__SHORT EXERCISE A__
In the listing, starting at the line containing "This screenshot has width=827, height=423." and ending at the end of the listing, change "badge" to "icon" and write out those lines with nothing else altered. Omit the pictures.

>> Begin EXCERPTED TEXT

Skip to content

LPC-HH/bbtautau

Repository files navigation

HHbbtautau

Actions Status Codestyle pre-commit.ci status

Search for two boosted (high transverse momentum) Higgs bosons (H) decaying to two beauty quarks (b) and two tau leptons.

Setting up package

Creating a virtual environment

First, create a virtual environment (micromamba is recommended):

# Clone the repository
git clone --recursive https://github.com/LPC-HH/bbtautau.git
cd bbtautau
# Download the micromamba setup script (change if needed for your machine https://mamba.readthedocs.io/en/latest/installation/micromamba-installation.html)
# Install: (the micromamba directory can end up taking O(1-10GB) so make sure the directory you're using allows that quota)
"${SHELL}" <(curl -L micro.mamba.pm/install.sh)
# You may need to restart your shell
micromamba env create -f environment.yaml
micromamba activate hh

Installing package

Remember to install this in your mamba environment.

# Clone the repsitory as above if you haven't already
# Perform an editable installation
pip install -e .
# for committing to the repository
pip install pre-commit
pre-commit install
# Install as well the common HH utilities
cd boostedhh
pip install -e .
cd ..

Troubleshooting

  • If your default python in your environment is not Python 3, make sure to use pip3 and python3 commands instead.

  • You may also need to upgrade pip to perform the editable installation:

python3 -m pip install -e .

Running coffea processors

Setup

For submitting to condor, all you need is python >= 3.7.

For running locally, follow the same virtual environment setup instructions above and activate the environment.

micromamba activate hh

Clone the repository:

git clone https://github.com/LPC-HH/bbtautau/
pip install -e .

Running locally

For testing, e.g.:

python src/run.py --samples HHbbtt --subsamples GluGlutoHHto2B2Tau_kl-1p00_kt-1p00_c2-0p00 --starti 0 --endi 1 --year 2022 --processor skimmer

Condor jobs

A single sample / subsample:

python src/condor/submit.py --analysis bbtautau --git-branch BRANCH-NAME --site ucsd --save-sites ucsd lpc --processor skimmer --samples HHbbtt --subsamples  GluGlutoHHto2B2Tau_kl-1p00_kt-1p00_c2-0p00 --files-per-job 5 --tag 24Nov7Signal [--submit]

Or from a YAML:

python src/condor/submit.py --yaml src/condor/submit_configs/25Apr5All.yaml --analysis bbtautau --git-branch addmc --site lpc --save-sites ucsd lpc --processor skimmer --tag 25Apr5AddVars --year 2022 [--submit]

Checking jobs

e.g.

>> End EXCERPTED TEXT

__SHORT EXERCISE B__
Answer these questions about the bbtautau repository page:
(i) What is the name of the micromamba environment that gets activated?
(ii) What Python version is needed for submitting to condor?
(iii) Which command follows "pip install pre-commit" to set up committing to the repository?

>> Begin SOURCE RECORDS

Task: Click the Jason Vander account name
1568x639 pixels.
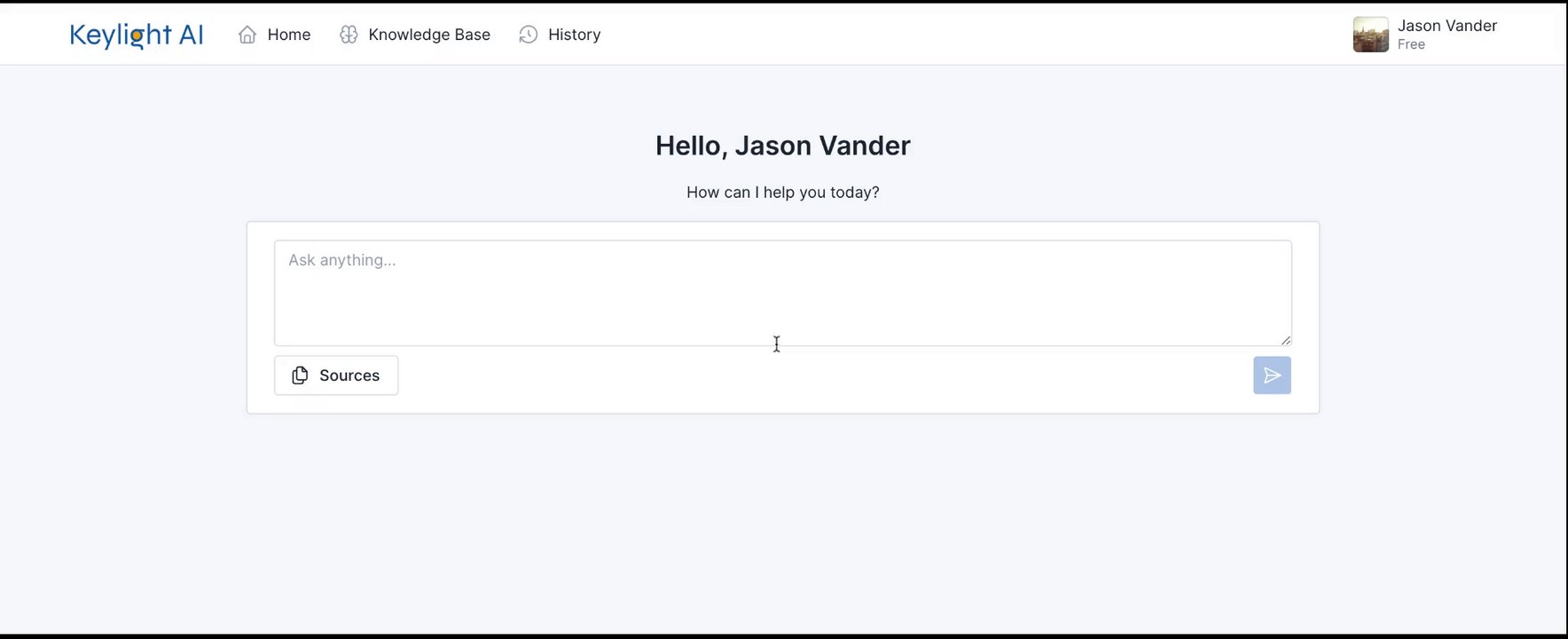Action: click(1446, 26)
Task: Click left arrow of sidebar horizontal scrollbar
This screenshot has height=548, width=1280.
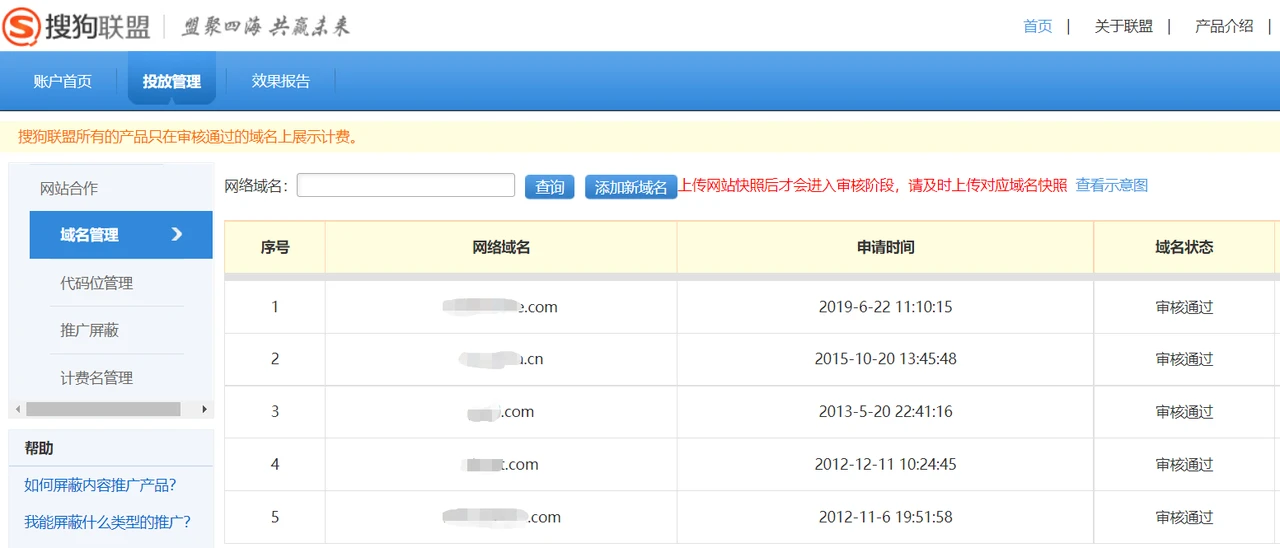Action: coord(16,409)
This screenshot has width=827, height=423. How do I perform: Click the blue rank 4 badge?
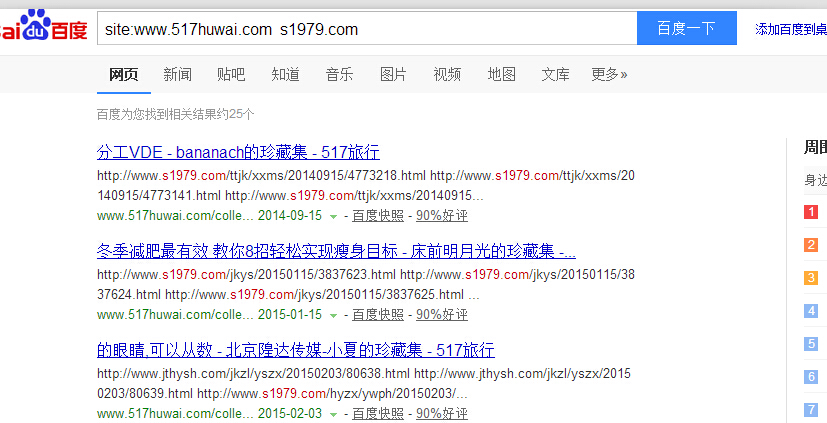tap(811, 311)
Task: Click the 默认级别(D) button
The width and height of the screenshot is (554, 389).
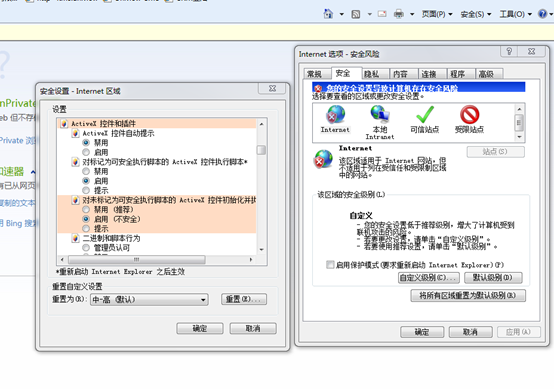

>> End SOURCE RECORDS

__WRITTEN RESPONSE A__
This screenshot has width=827, height=423. How do I perform: Click the blue rank 4 icon?
tap(811, 311)
Task: Click the 默认级别(D) button
The width and height of the screenshot is (554, 389).

__WRITTEN RESPONSE B__
(i) hh
(ii) Python >= 3.7
(iii) pre-commit install